The need to scale up research

The scientific information currently available and used to measure the potential impacts of climate change on productivity of aquatic resources is global in its scale. This has made it difficult for countries and regions to use this information when formulating climate change adaptation strategies. Depending on specific local conditions, potential production changes can diverge widely from global model estimates. Recent case studies have shown that the methodology chosen to assess the vulnerability of aquatic resources, and the communities that depend on them for their livelihoods, to climate change has a strong impact on the results. More work needs to be conducted at country level, and even ecosystem level, to improve the accuracy of projections regarding the potential changes in production from fisheries resources in river basins, lakes, estuaries and coastal shorelines. 

It can be difficult to disentangle the impacts of climate change on productivity from the impacts of other activities. Other ecosystem stressors include: overexploitation of fish stocks due to overcapacity or mismanagement of resources, including illegal fishing; habitat degradation, such as destruction of mangroves, dams, and draining of wetlands; and irrigation and the overuse of industrial water that reduces water flow in rivers, lakes and estuaries and destroys sensitive fish breeding and feeding grounds. Information on reduced water flow, such as the volume of river runoff into coastal areas, is typically unavailable at local or national levels. This makes it hard to measure the impact on the productivity of fish stocks of reduced nutrients in coastal areas and increased salinity in estuaries.

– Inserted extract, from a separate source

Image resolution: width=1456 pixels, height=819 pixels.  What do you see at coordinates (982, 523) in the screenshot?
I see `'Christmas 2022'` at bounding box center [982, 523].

For small-scale fisheries in Lake Tanganyika, Lake Chad Basin and the Lower Mekong, there is evidence that the impacts on freshwater ecosystems of dams and population growth, which increases the demand for food and drives agricultural expansion, are overshadowing the impact of climate change (Conference on Adaptation to Climate Change in the Fisheries and Aquaculture Sector – FishAdapt, Bangkok, 22-24 August 2016). 

If this information gap is to be overcome, communication and interactions between fisheries and aquaculture scientists and ocean-climate scientists needs to be improved. Projections provided by the climate scientists need to be tailored to meet the information needs of the sectors, especially fisheries and aquaculture, that will be most impacted by climate change. Given the lack of accurate data at national and local levels on how production will be affected by potential changes in aquatic species and by other human-driven stressors, there is significant uncertainty regarding projections for climate-related productivity changes. In light of this uncertainty, the ecosystem approach and the precautionary approach to management of aquatic resources remain the best way for countries to safeguard the sustainable harvest and utilization of their capture fisheries resources.